All of Portugal Is Powered by Sun, Wind, Water for 4 Days Straight

By Giuliana Manca
Giuliana Manca
Giuliana Manca
May 19, 2016 Updated: May 19, 2016

Portugal was able to sustain its nation of 10.4 million people completely on renewable energy for a record four whole days. 

Four-and-a-half days, or 107 hours, to be more exact 

From 6:45am, local time, on May 7 until 5:45pm on May 11, the electricity grid of the Iberian nation was sustained completely by solar, wind, and hydro power, according to data from Portugal’s National Energy Network (REN)

Portugal, who in 2014 had a population of 10.4 million, has a rapidly expanding renewable energy industry. 

According to European statistics, Portugal generated only 23 percent of its electricity from solar, wind, and hydro sources in 2013. 

A picture taken on March 5, 2014 off the coast of Agucadoura, near Porto, shows a 'Windfloat,' or floating wind turbine (Marc Preel/AFP/Getty Images)
A ‘Windfloat,’ or floating wind turbine off the coast of Agucadoura, near Porto, Portugal, on March 5, 2014. (Marc Preel/AFP/Getty Images)

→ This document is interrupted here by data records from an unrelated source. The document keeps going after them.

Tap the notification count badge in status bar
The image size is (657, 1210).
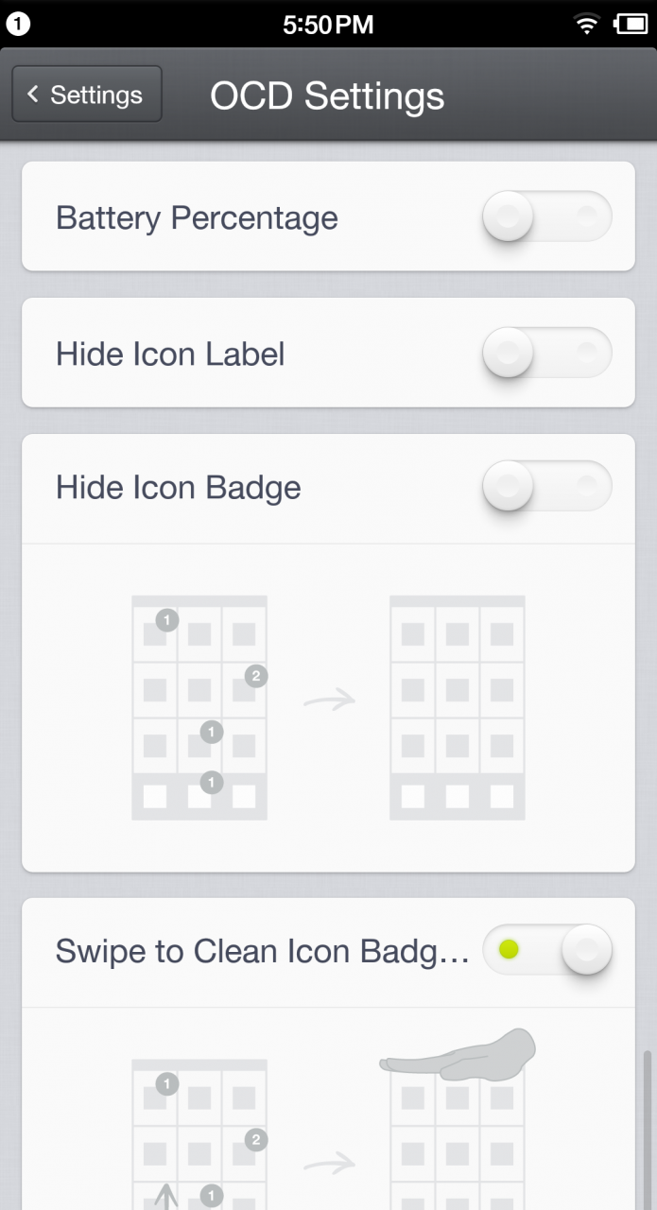[x=18, y=24]

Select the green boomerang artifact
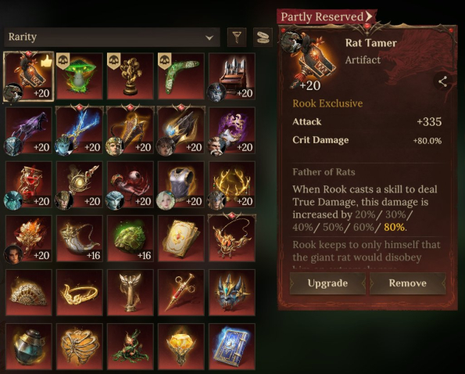tap(181, 76)
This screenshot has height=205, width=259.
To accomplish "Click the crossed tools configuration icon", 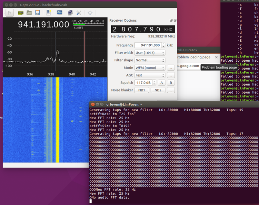I will 78,13.
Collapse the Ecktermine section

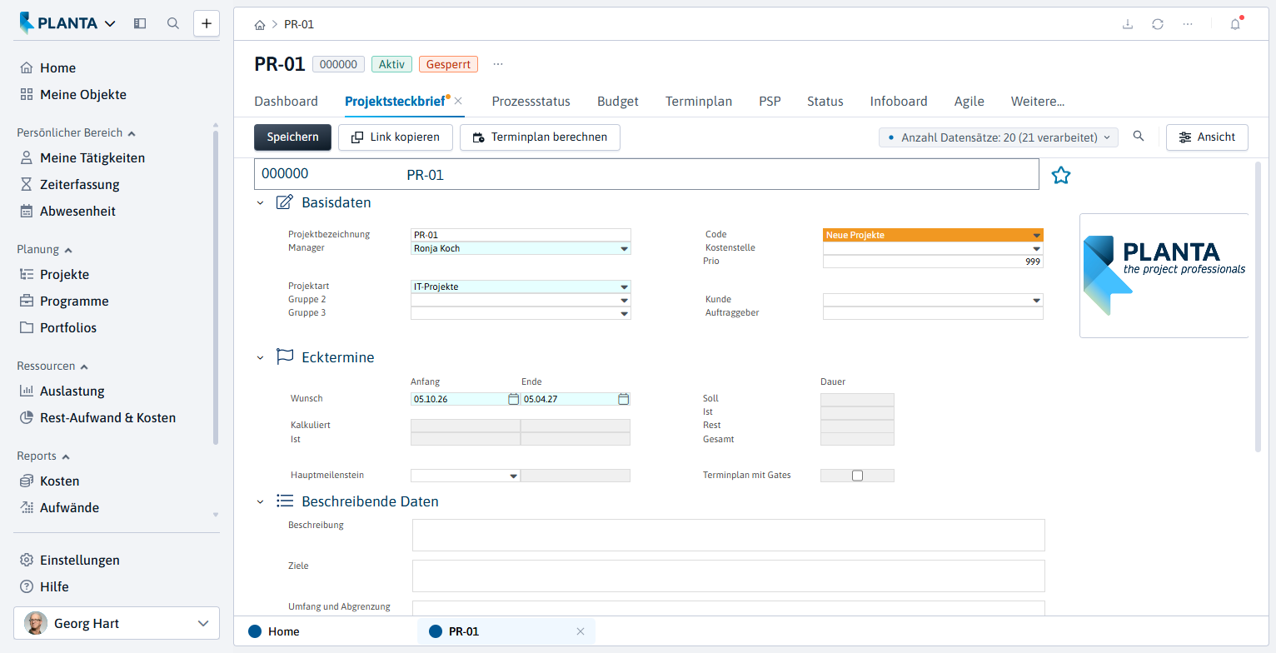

Yet, in 2015, Portugal generated 22 percent of its electricity from wind power alone, according an Portuguese Renewable Energy Association (APREN) analysis of REN data.

Renewable energy made up 30.7 percent of Portugal’s electricity production in 2015.

On May 16, Bloomberg reported that Germany was able to supply 45.5 gigawatts of its 45.8-gigawatt power demand on May 15. 

Bloomberg noted that the price of power on the European Power Exchange even turned negative for a number of 15-minute intervals on May 15. 

As The Guardian pointed out, this means that European energy consumers were effectively being paid to use power during those intervals.